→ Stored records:

=== Begin Enclosure ===

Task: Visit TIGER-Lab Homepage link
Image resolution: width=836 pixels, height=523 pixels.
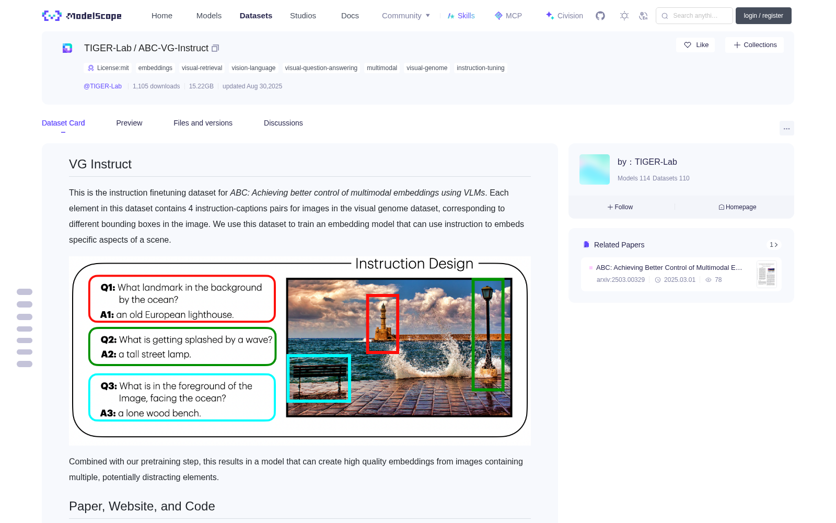Action: tap(737, 207)
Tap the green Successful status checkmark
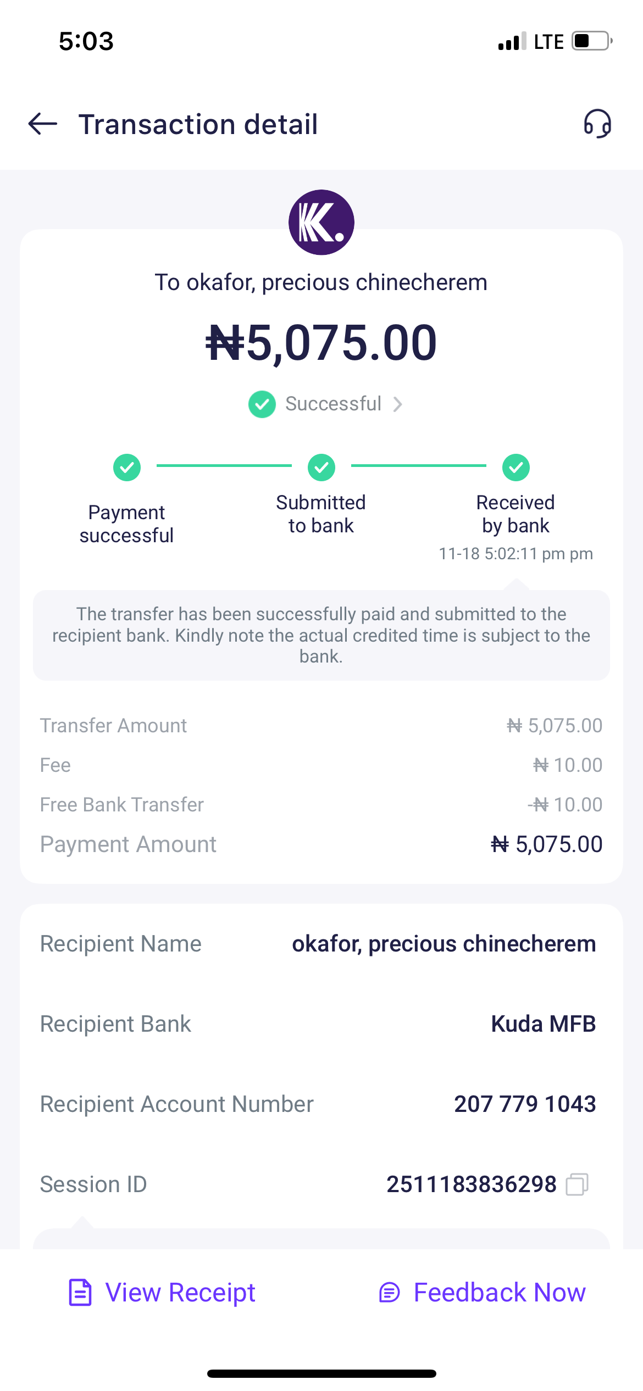643x1391 pixels. (262, 404)
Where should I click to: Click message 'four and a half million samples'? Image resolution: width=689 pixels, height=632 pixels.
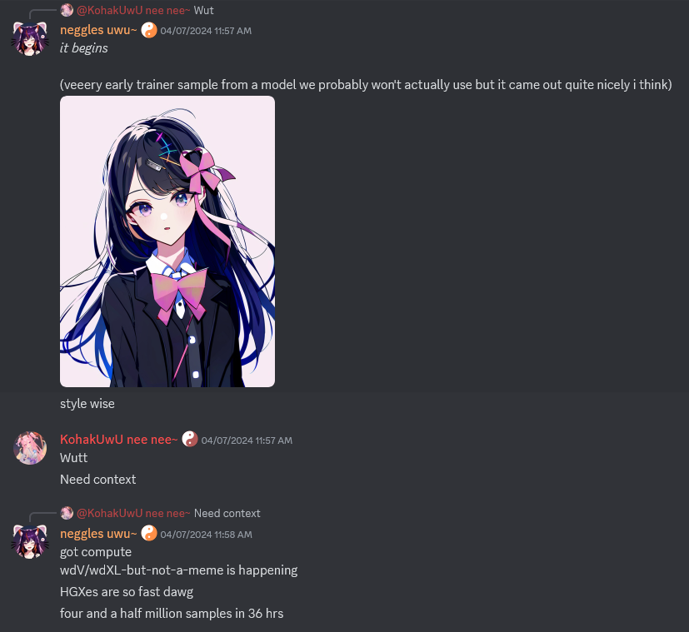[172, 614]
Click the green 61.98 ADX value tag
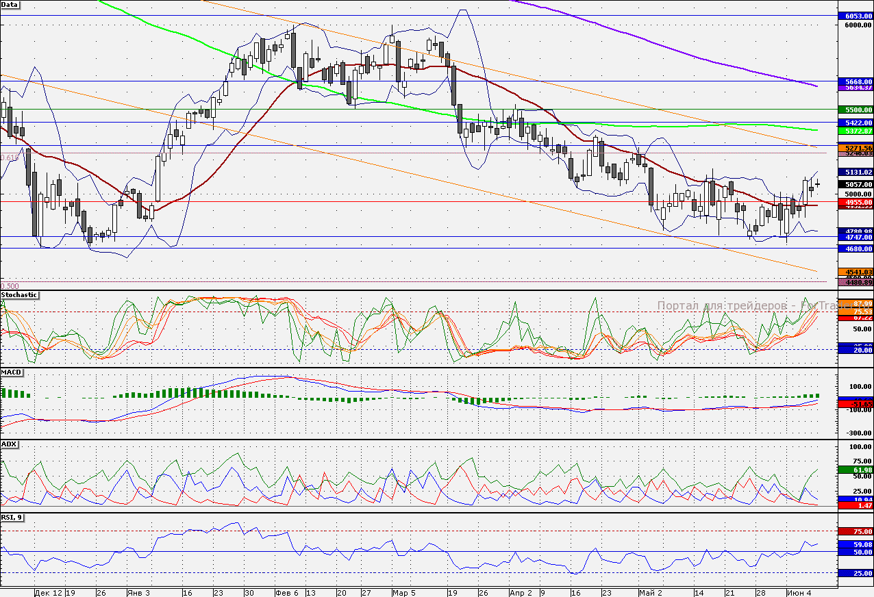The image size is (874, 597). pos(856,470)
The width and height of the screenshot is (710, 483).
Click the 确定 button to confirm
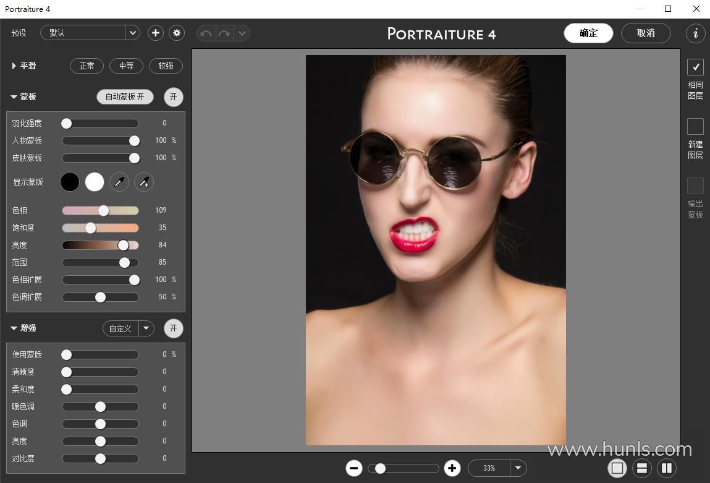588,33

=== End Enclosure ===

→ What is expected: Set down the records again exactly as they appear, leaving each picture behind.

→ Result:
Task: Visit TIGER-Lab Homepage link
Image resolution: width=836 pixels, height=523 pixels.
Action: tap(737, 207)
Tap the green Successful status checkmark
643x1391 pixels. (262, 404)
Where should I click to: Click message 'four and a half million samples'? Image resolution: width=689 pixels, height=632 pixels.
[172, 614]
Click the green 61.98 ADX value tag
The image size is (874, 597). pos(856,470)
The width and height of the screenshot is (710, 483).
Click the 确定 button to confirm
588,33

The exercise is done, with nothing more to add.